▸ **Description of the task**
Examine the material below. Gather every line in which the string "height" appears.

▸ **Information**

══════════════════════════════

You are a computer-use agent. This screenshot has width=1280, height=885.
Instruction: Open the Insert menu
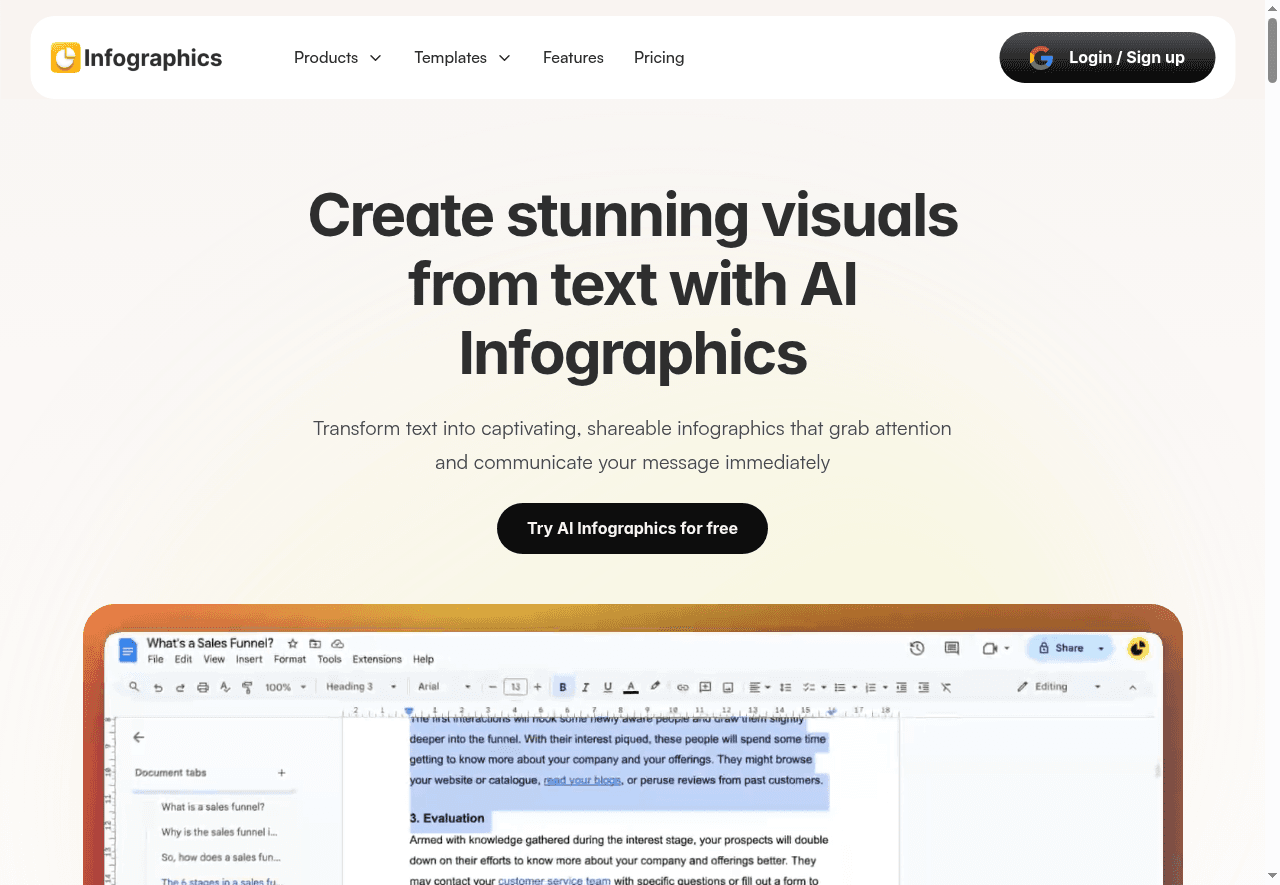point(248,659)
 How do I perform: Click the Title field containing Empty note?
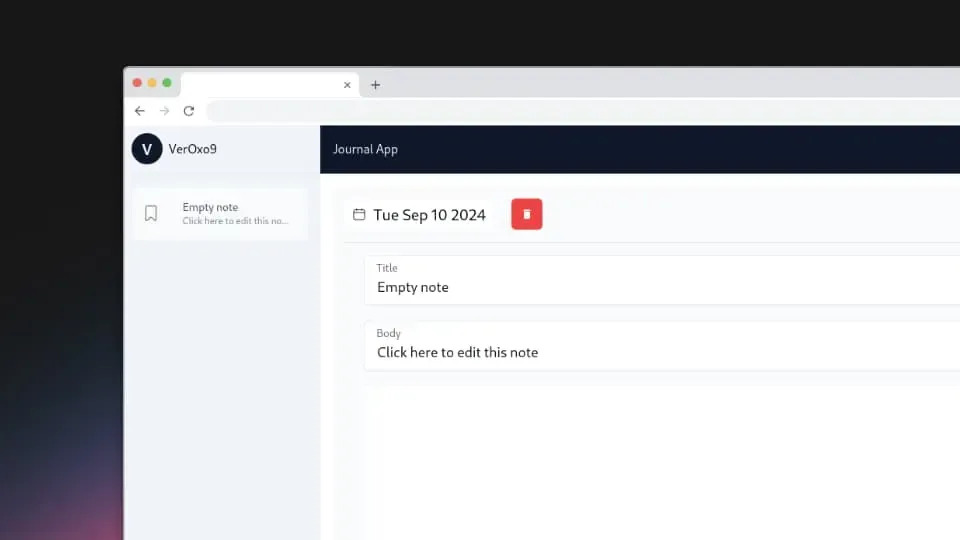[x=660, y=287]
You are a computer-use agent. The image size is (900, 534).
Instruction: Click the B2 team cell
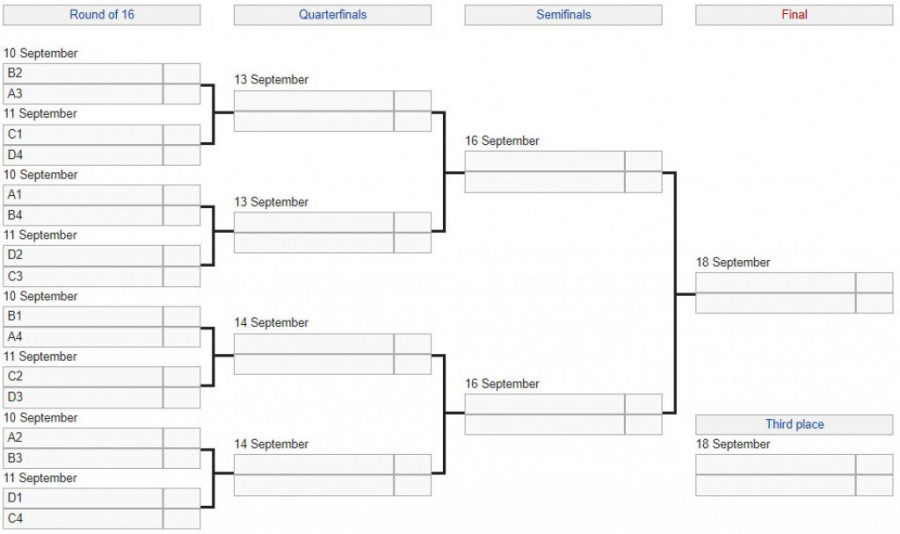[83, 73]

══════════════════════════════

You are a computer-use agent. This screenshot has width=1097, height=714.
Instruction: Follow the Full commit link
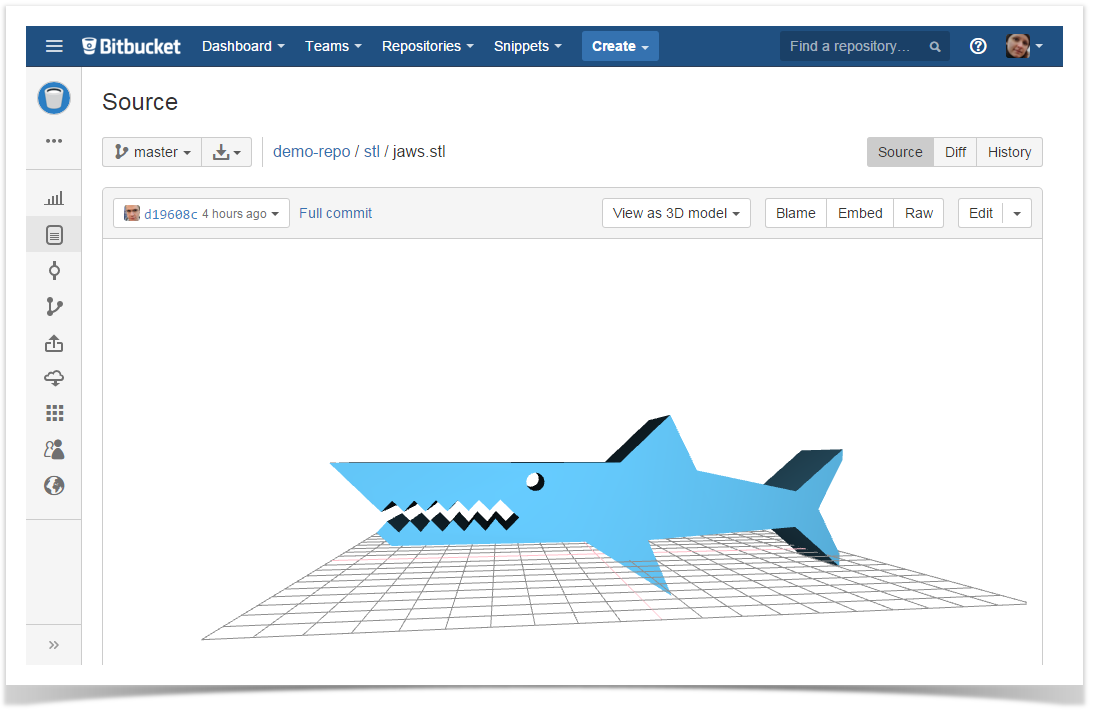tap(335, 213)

══════════════════════════════

▸ **Solution to this exercise**
You are a computer-use agent. This screenshot has width=1280, height=885.
You are a computer-use agent. This screenshot has width=1097, height=714.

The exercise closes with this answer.